AIM OF THE EXERCISE
Please return every line from the entries that has the string "next" in it.

THE DATA
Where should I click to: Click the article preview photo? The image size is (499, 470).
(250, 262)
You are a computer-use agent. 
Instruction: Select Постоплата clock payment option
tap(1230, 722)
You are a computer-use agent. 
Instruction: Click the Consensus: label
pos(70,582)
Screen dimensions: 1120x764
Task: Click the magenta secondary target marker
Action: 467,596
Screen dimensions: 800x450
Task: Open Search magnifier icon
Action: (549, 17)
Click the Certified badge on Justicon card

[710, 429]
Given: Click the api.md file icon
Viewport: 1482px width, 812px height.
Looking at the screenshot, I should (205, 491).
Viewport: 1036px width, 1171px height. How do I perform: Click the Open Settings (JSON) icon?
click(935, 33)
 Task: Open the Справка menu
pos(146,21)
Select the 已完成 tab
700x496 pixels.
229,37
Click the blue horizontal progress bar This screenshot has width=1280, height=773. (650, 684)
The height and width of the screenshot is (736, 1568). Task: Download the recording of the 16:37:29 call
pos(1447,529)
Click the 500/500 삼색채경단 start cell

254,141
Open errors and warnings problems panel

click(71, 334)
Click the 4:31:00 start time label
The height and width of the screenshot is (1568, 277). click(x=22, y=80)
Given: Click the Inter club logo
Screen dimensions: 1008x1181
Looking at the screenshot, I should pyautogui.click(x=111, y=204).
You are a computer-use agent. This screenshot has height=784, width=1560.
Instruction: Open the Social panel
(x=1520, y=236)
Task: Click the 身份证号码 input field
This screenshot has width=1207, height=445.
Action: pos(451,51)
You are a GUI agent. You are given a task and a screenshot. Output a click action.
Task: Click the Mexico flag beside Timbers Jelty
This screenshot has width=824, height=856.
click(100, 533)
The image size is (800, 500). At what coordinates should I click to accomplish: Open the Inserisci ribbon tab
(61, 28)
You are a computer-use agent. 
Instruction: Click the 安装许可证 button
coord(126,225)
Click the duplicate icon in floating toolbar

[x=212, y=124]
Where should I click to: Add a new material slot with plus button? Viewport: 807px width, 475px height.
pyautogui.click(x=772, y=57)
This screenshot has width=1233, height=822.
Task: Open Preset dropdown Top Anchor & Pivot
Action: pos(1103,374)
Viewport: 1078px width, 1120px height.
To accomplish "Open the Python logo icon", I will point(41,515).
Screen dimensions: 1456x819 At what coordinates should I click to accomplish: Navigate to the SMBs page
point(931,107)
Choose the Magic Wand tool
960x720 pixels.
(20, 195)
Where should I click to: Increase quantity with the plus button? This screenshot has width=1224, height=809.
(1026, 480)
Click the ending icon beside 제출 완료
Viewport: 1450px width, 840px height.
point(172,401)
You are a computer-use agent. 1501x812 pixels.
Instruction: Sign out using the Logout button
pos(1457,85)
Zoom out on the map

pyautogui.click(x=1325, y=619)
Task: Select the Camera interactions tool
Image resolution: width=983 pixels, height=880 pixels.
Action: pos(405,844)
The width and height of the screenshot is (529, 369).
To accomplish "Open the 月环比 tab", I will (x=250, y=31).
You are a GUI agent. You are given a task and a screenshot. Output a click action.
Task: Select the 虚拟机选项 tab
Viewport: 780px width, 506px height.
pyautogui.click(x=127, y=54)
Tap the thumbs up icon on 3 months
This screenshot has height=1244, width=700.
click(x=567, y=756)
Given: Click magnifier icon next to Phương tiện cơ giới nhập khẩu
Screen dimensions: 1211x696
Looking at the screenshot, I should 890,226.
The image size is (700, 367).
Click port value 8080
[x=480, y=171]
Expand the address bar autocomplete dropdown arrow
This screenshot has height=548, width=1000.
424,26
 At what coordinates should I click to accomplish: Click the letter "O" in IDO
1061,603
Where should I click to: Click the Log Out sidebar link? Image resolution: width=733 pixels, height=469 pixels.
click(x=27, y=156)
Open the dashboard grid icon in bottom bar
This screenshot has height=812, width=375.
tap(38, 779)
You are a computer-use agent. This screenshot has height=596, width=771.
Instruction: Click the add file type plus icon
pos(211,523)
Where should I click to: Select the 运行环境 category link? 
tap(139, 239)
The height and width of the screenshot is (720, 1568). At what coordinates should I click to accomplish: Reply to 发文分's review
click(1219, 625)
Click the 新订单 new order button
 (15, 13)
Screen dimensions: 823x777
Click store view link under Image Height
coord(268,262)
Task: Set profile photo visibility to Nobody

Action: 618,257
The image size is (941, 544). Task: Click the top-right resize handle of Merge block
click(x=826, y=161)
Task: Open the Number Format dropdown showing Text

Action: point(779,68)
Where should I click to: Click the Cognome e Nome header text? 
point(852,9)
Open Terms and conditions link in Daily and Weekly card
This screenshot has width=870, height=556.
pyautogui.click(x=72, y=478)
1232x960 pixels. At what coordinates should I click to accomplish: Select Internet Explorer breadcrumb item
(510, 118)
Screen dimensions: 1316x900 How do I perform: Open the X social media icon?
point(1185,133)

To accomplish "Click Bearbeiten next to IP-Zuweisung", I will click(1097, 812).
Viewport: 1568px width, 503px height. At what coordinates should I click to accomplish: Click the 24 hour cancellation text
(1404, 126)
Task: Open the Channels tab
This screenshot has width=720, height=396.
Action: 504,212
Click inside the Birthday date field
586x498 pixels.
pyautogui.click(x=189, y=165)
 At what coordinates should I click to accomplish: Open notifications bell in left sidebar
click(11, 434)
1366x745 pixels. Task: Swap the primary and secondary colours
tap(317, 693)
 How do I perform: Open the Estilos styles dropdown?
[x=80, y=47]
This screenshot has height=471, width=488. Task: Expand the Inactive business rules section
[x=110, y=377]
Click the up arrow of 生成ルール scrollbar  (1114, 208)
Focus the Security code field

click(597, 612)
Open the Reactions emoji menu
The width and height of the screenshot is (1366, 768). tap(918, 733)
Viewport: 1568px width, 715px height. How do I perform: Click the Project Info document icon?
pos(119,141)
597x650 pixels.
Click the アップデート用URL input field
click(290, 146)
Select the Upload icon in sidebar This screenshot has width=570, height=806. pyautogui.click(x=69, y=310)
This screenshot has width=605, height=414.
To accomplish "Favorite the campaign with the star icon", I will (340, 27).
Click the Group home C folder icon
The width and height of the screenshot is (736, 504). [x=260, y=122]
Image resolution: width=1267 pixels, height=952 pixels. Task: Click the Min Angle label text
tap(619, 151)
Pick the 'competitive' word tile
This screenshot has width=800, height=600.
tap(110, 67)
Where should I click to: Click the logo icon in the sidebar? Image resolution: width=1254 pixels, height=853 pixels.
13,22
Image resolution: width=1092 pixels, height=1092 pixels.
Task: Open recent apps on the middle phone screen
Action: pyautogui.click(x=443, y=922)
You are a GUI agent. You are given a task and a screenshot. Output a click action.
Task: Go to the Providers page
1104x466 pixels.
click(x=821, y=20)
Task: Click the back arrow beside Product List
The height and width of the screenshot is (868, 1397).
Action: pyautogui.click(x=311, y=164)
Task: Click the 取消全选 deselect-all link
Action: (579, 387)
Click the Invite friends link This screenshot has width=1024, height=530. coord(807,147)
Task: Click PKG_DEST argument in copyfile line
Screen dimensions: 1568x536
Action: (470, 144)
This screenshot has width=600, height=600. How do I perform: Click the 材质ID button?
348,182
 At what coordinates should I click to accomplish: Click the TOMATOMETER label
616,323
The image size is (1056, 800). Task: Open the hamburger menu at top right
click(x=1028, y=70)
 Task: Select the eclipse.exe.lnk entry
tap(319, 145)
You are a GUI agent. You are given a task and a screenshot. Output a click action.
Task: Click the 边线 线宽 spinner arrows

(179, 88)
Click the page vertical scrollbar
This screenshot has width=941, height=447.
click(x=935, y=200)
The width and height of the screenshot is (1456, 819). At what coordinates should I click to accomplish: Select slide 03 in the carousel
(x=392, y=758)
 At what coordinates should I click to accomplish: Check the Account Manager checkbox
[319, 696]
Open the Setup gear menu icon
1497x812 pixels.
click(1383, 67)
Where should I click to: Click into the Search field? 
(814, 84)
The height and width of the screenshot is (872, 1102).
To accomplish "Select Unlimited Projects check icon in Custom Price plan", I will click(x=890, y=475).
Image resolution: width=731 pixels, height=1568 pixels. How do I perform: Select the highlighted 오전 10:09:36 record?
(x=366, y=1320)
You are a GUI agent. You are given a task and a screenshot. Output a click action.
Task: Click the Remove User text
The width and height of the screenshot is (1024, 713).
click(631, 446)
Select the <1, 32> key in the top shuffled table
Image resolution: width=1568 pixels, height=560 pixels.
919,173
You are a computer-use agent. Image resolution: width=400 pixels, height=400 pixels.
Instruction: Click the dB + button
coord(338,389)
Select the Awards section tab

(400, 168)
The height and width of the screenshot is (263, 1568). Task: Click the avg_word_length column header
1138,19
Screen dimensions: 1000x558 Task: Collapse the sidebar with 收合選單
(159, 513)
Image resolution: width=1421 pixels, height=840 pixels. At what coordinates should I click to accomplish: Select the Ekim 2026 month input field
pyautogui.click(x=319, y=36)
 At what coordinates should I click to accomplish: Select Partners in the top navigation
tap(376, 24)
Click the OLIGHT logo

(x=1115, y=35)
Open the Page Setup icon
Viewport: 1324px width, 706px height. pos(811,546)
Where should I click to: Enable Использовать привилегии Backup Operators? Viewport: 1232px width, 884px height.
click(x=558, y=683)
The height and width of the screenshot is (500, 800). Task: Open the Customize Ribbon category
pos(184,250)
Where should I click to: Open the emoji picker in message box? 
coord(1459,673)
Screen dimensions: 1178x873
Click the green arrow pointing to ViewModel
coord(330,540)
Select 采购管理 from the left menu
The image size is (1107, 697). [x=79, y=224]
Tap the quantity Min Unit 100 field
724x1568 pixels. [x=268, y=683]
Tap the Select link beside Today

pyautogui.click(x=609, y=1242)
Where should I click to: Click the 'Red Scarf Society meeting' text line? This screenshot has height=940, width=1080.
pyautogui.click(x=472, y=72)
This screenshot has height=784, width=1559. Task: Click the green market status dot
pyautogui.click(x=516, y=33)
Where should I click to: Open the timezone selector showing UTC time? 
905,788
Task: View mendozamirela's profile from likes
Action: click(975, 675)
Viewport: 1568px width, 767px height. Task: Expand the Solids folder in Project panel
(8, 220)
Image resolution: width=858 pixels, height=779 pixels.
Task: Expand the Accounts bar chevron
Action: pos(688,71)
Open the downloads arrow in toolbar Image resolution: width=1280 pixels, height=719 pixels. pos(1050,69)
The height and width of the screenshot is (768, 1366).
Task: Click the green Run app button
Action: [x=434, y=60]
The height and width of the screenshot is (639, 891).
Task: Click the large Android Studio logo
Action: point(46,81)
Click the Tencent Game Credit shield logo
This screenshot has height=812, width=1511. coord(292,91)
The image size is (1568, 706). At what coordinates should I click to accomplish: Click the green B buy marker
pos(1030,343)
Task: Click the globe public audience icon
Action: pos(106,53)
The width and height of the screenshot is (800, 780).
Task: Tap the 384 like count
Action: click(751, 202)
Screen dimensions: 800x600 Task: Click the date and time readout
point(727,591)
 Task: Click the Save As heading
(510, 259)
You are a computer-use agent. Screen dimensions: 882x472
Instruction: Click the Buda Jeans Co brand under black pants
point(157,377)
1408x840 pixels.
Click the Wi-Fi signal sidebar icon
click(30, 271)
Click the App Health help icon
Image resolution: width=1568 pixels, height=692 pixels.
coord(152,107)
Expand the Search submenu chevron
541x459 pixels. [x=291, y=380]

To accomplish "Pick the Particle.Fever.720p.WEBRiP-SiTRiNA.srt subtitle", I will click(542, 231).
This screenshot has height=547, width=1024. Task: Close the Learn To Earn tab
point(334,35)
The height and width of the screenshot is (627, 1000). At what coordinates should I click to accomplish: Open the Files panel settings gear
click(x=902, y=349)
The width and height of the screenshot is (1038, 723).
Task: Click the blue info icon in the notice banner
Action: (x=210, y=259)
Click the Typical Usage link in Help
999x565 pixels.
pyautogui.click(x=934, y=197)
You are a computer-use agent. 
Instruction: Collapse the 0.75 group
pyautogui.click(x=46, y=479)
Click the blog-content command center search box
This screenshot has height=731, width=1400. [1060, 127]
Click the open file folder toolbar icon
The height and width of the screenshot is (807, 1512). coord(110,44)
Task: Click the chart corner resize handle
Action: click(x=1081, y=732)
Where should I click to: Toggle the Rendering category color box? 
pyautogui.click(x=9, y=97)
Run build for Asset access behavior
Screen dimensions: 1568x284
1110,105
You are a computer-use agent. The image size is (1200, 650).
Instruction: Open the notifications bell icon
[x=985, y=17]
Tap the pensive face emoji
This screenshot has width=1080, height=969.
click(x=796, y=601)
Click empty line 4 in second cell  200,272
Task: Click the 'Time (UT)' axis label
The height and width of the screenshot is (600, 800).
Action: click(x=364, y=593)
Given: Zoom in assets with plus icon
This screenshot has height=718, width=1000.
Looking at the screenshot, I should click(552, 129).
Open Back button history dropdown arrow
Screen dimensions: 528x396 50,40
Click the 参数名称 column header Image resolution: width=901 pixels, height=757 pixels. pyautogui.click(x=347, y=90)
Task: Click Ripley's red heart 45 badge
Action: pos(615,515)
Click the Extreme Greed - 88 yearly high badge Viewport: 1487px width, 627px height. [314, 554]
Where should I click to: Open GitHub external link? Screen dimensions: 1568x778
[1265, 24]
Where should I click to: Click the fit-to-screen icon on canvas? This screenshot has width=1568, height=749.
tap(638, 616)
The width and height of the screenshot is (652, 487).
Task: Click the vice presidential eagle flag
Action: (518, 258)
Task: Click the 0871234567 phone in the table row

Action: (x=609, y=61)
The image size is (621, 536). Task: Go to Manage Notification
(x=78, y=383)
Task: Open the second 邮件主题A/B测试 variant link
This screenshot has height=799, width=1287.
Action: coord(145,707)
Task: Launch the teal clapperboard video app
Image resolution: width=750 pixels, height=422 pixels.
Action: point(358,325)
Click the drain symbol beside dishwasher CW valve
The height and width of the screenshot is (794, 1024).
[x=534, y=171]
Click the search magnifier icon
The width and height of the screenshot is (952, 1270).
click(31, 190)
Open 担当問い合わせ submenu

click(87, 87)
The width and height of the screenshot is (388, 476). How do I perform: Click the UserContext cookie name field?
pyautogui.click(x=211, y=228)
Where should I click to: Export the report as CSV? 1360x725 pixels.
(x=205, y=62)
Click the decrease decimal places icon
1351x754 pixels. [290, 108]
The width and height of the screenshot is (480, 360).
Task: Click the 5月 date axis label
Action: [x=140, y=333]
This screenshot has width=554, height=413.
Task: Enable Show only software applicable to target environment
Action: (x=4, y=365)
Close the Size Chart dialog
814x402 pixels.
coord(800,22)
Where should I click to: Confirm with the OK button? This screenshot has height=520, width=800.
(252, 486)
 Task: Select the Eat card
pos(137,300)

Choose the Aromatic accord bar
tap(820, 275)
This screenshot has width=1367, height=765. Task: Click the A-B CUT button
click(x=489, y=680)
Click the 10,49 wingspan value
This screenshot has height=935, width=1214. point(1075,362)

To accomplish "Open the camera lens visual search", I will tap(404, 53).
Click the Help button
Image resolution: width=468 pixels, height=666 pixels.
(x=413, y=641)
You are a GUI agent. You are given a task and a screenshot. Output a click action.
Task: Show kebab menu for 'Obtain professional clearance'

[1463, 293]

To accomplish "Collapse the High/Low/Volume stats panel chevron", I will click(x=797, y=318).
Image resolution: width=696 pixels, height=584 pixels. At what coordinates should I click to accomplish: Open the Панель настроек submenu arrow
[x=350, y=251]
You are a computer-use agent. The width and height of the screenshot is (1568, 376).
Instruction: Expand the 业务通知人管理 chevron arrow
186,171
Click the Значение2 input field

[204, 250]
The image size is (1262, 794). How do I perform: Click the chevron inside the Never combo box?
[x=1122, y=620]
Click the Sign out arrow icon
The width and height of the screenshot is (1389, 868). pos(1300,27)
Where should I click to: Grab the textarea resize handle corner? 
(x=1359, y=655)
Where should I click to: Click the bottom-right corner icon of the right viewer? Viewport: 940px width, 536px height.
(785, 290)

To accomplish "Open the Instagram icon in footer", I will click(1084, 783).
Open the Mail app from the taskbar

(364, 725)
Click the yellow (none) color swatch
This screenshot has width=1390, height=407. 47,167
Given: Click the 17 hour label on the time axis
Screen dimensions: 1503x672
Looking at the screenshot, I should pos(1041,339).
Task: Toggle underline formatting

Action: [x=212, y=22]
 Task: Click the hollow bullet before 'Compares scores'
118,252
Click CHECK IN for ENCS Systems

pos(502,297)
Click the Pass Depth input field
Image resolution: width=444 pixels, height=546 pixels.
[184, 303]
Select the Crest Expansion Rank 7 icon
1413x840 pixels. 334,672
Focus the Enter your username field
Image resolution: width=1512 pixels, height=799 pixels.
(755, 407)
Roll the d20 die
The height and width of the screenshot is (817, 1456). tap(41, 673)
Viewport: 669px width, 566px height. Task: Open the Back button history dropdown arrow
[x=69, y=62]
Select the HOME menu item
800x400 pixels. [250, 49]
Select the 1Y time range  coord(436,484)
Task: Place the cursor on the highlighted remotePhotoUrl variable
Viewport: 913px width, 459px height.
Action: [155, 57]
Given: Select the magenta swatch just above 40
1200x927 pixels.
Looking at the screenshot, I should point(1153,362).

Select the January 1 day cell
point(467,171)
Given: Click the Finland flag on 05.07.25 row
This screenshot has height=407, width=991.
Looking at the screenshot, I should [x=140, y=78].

TASK RESPONSE
Given: Click magnifier icon next to Phương tiện cơ giới nhập khẩu
To accomplish "Click Bearbeiten next to IP-Zuweisung", I will click(1097, 812).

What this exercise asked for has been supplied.